— Problem —
Take every record and write it out again exactly, with no images included.

*** Opening of Dataset ***

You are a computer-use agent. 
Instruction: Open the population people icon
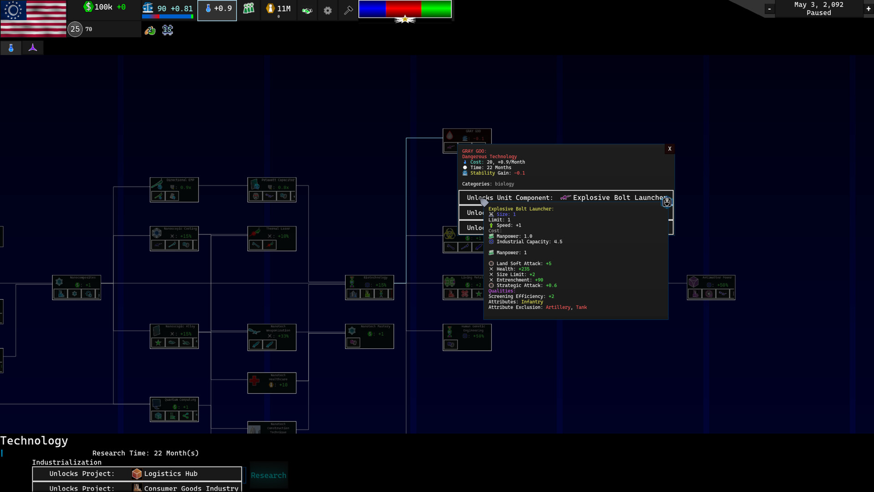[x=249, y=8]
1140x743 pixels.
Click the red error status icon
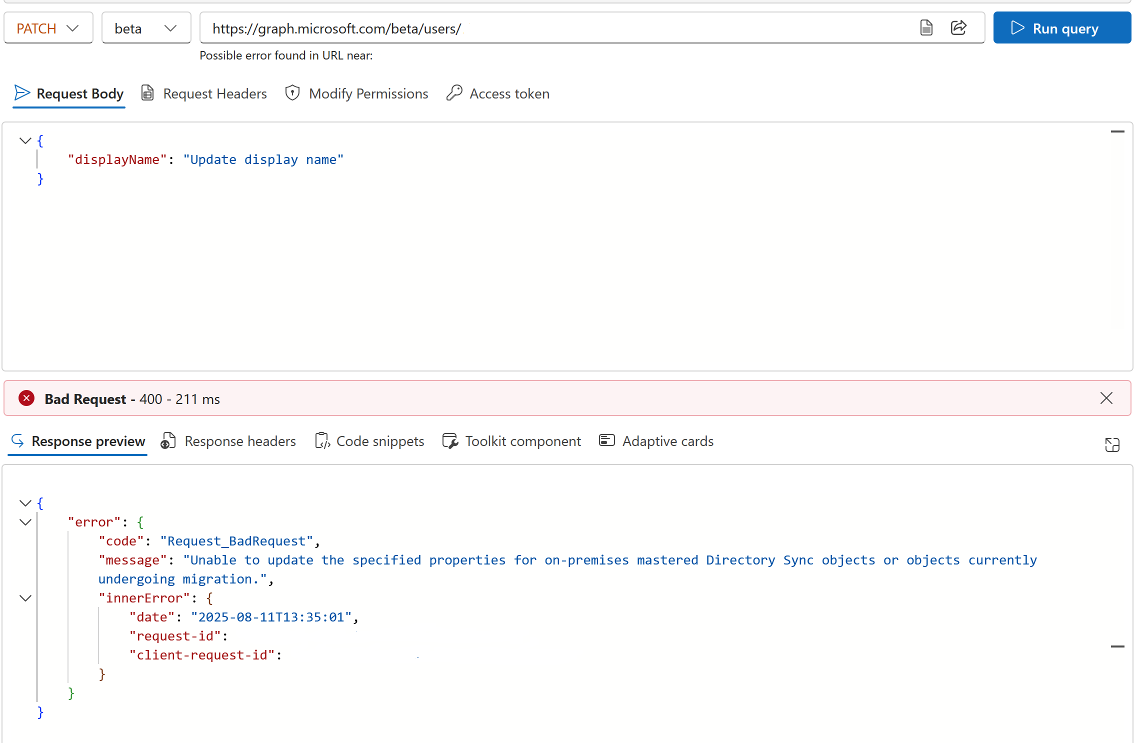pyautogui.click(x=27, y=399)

*** Close of Dataset ***

— Response area —
You are a computer-use agent. 
Instruction: Open the population people icon
[x=249, y=8]
1140x743 pixels.
Click the red error status icon
pyautogui.click(x=27, y=399)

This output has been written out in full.